- _Задание_
Измените фрагмент о степи: приведите его часть от «И все-таки хунны» до «им степных угодий?», заменив «сурков» на «тушканчиков».

- _Фрагмент текста_
Великая пустыня и Север

   И все-таки хунны не смогли бы уцелеть, если бы в ход событий не вмешалась природа. Степь, которая была для их хозяйства вмещающим ландшафтом, в начале н.э. была не пустой равниной, покрытой только ковылем и типчаком. В ней были разбросаны островки (колки) березового и осинового леса, встречались сосновые боры. Там паслись стада сайгаков; лисицы-корсаки охотились на сурков и сусликов. Дрофы и журавли подвергались нападениям степных орлов и удавов. Степь могла кормить даже такого хищника, как: человек. Почему же финно-угры так легко отказались от принадлежавших им степных угодий?
   Во II в. атлантические циклоны сместили путь своего прохождения. В I в. они несли влагу через южные степи и выливали ее на горные хребты Тарбагатая, Саура и Тянь-Шаня, откуда они текли в Балхаш и Арал. Степи при этом зимой увлажнялись оптимально. Снега выпадало достаточно (свыше 250 мм в год), чтобы пропитать землю и обеспечить растительности возможность накормить травоядных, а их телами – хищников, в том числе людей. В середине II в. путь циклонов сдвинулся на лесную зону, что вызвало обмеление Арала и подъем уровня Каспия на 3 метра [220]. Но в III в. вековая засуха развернулась с невиданной мощью. Северная аридная степь сдвинулась еще к северу, заменившись экстрааридной пустыней. Количество осадков снизилось до 100–200 мм в год. Полынь вытеснила ковыль, куланы заменили сайгаков, ящерицы, гюрза, вараны – удавов.

- _Доступные данные_
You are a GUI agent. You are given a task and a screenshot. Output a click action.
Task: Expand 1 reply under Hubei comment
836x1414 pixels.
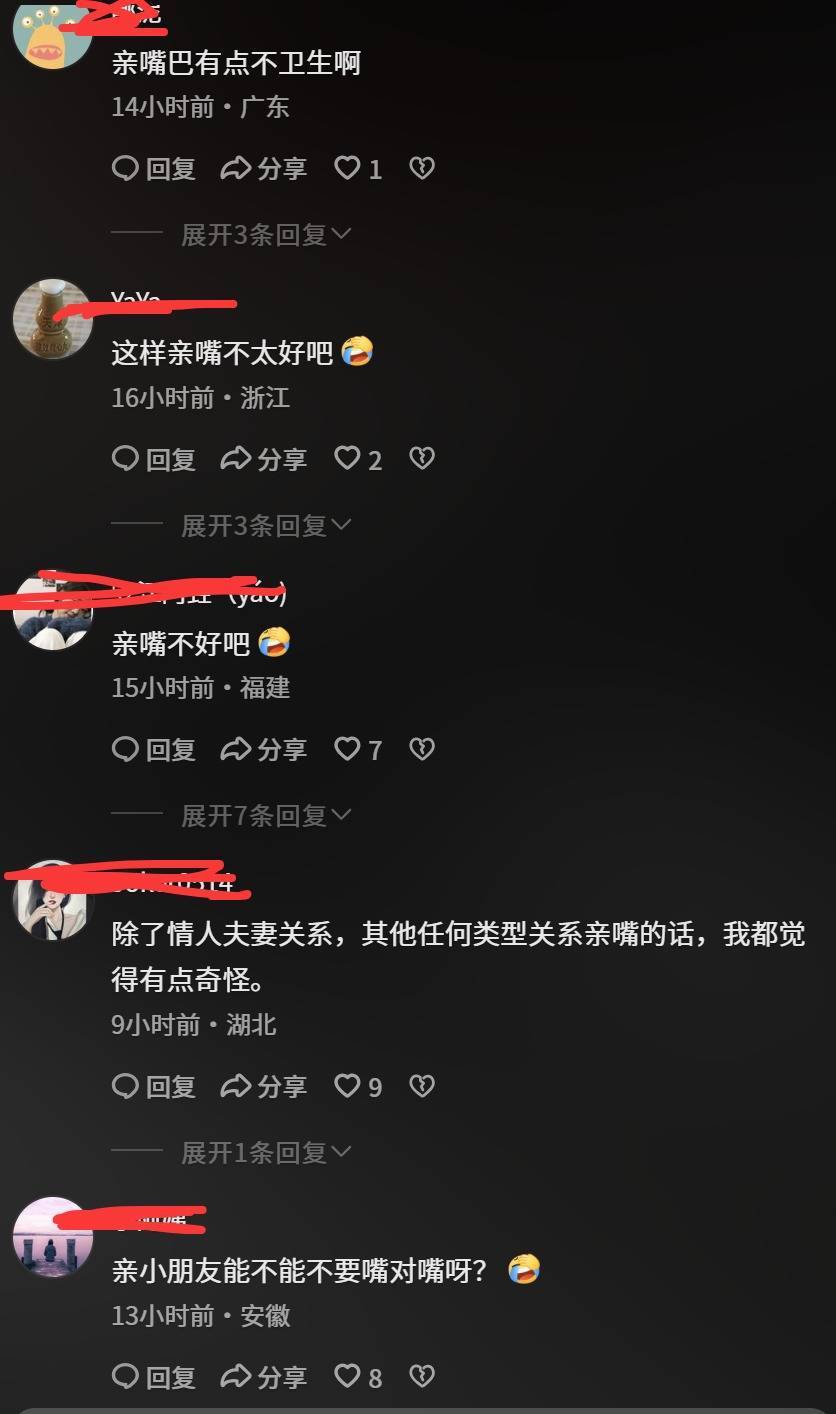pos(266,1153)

- _Ответ_
И все-таки хунны не смогли бы уцелеть, если бы в ход событий не вмешалась природа. Степь, которая была для их хозяйства вмещающим ландшафтом, в начале н.э. была не пустой равниной, покрытой только ковылем и типчаком. В ней были разбросаны островки (колки) березового и осинового леса, встречались сосновые боры. Там паслись стада сайгаков; лисицы-корсаки охотились на тушканчиков и сусликов. Дрофы и журавли подвергались нападениям степных орлов и удавов. Степь могла кормить даже такого хищника, как: человек. Почему же финно-угры так легко отказались от принадлежавших им степных угодий?